Where an entry contains an image, skip the image and print the rest exactly.

[[ Given information, beginning ]]

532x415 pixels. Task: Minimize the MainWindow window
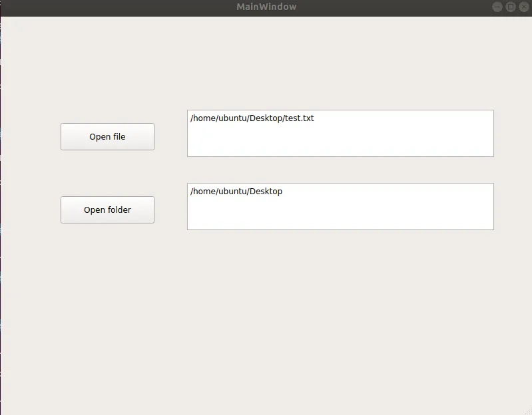tap(497, 7)
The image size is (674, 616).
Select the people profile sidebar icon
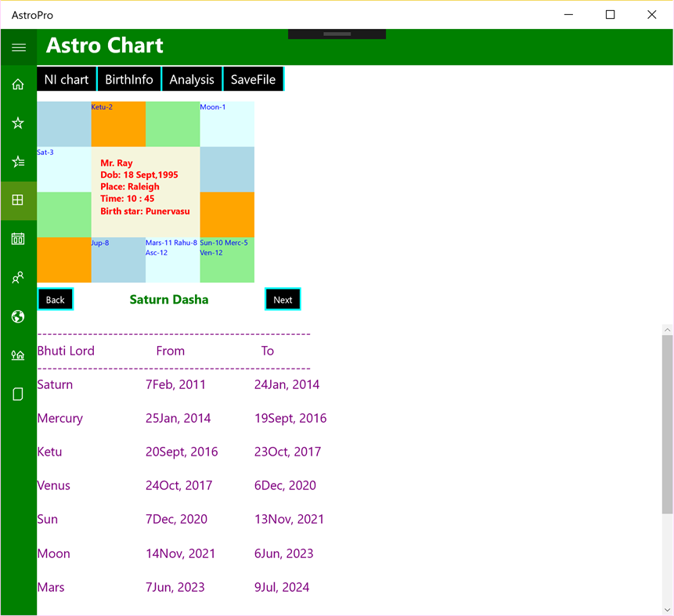pyautogui.click(x=18, y=277)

[[ Given information, end ]]

→ Exercise response
532x415 pixels. Task: Minimize the MainWindow window
tap(497, 7)
The image size is (674, 616).
Select the people profile sidebar icon
pyautogui.click(x=18, y=277)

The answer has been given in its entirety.